Reflecting on Shared Gifting, Part 1
Jan 30 2019
RSF has been experimenting with participatory grantmaking for the past 8 years through our Shared Gifting program, which gives the decision for grant funding over to the grant recipients. In October 2018, we had the unique experience of having a donor invite us to facilitate a Shared Gifting Circle among our staff so that they may get to experience this unique grantmaking program. Six staff members volunteered to meet for a full day, share proposals highlighting the work they wanted to fund, and distribute a pool of funding amongst their projects. This week, RSF’s Stu Fram offered to share his experience.
I was curious to participate in the shared gifting process because it has always struck me as a potent means of testing and modeling an alternative way of moving money. And, as someone whose role at RSF involves identifying how to allocate capital—as opposed to asking for it—I thought the Circle would bridge an empathy gap of mine by experiencing the feelings of scarcity and competitiveness that inevitably accompany the process of trying to raise money. Additionally, I considered it an incredible opportunity to provide funding for a project that I’m deeply passionate about, Shake the Foundations, an emergent collaborative project of philanthropic and economic justice organizations working to effectively invest in a Just Transition and build regenerative economies in ways that increase economic and political power for workers and their communities.

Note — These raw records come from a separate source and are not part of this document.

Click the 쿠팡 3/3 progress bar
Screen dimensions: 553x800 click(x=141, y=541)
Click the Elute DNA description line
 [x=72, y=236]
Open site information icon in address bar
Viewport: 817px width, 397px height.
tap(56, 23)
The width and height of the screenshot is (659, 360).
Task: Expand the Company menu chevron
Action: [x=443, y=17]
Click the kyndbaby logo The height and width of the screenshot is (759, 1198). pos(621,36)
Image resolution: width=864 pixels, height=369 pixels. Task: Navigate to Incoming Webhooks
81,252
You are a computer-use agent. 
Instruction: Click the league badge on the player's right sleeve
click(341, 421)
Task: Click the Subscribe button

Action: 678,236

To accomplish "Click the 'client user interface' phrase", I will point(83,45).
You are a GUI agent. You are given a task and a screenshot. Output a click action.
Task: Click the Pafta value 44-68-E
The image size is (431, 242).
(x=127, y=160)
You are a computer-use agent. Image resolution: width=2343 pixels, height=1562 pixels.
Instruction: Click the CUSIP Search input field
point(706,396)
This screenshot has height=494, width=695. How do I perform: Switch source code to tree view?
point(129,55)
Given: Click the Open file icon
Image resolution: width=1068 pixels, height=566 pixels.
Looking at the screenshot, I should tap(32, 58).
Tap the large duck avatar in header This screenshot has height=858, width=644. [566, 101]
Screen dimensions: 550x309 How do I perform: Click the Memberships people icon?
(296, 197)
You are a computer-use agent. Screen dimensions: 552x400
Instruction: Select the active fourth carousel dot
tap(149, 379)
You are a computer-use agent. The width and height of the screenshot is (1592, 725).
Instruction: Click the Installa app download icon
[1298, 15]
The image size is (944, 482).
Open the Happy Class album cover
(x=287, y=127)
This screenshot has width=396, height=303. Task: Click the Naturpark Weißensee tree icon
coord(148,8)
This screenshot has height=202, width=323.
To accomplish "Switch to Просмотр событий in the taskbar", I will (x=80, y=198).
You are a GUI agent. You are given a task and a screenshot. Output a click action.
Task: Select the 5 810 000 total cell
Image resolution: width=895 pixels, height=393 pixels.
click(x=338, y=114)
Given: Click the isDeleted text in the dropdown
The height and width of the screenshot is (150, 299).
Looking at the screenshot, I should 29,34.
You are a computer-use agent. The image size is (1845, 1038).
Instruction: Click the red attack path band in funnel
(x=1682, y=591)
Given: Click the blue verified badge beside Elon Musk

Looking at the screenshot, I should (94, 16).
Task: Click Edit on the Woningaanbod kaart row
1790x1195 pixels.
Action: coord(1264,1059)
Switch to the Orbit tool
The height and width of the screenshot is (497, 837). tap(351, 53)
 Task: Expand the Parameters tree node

When it came time to grant out the $3,800 I was allocated at the beginning of the Circle, I began to notice some of my unconscious bias rising to the surface. This occurred to me when I intended to make a larger grant to an organization focused on food and environmental justice than to one focused on issues related to early childhood education. I realized that even though those two organizations requested the same amount and are both doing important work, it was likely my familiarity with and personal interest in food and environmental issues caused me to give preference to that organization over the other. On its own, that may not represent any grand violation of integrity; people decide which causes to dedicate their time, energy, and resources to all the time on the basis of little more than their personal interests and preferences.
Zooming out, however, what that small experience punctuated for me is the extent to which those with resources–me among them at that moment– are making deeply consequential decisions about which programs and organizations access funding and which ones do not, and likely on somewhat arbitrary grounds. And not only do funders control where capital flows, but they also often determine how recipients can use grant dollars through certain restrictions and limitations (to make no mention of required reporting).
It occurred to me that such specific and rigorous application processes and reporting requirements likely have the effect of warping the projects and initiatives that are actually pursued. This, if true, would inevitably lead to the lines blurring dangerously between “What will create transformative change?” and “What is the most fundable?” And, taking this dynamic to its logical extreme, it sunk in: funders, controlling the scarce resource nonprofit organizations require to carry out their work, effectively shape the contours of the entire nonprofit sector.
Ultimately, through my participation in this Shared Gifting Circle, I walked away feeling energized knowing that philanthropy as usual doesn’t have to be philanthropy as usual. And despite the “radical” nature of shared gifting, I think there’s both a beauty, and a logic, to it. Shouldn’t organizations who typically apply for grants in isolation from one another have opportunities to surface their respective needs to one another and potentially collaborate? Doesn’t it make sense that organizations doing similar work in the same geographic region are just as able, or even better able, to determine an appropriate allocation of resources among themselves than are foundations?
Traditional philanthropy embodies deeply ingrained assumptions about entitlement to power, control, and influence. Shared gifting doesn’t address this entire dynamic, but it does take a small step toward converting what is usually a very top-down process into a more democratic and collaborative one. I feel very grateful to have had the opportunity to experience that.
Stu Fram is a manager on RSF’s social enterprise lending team.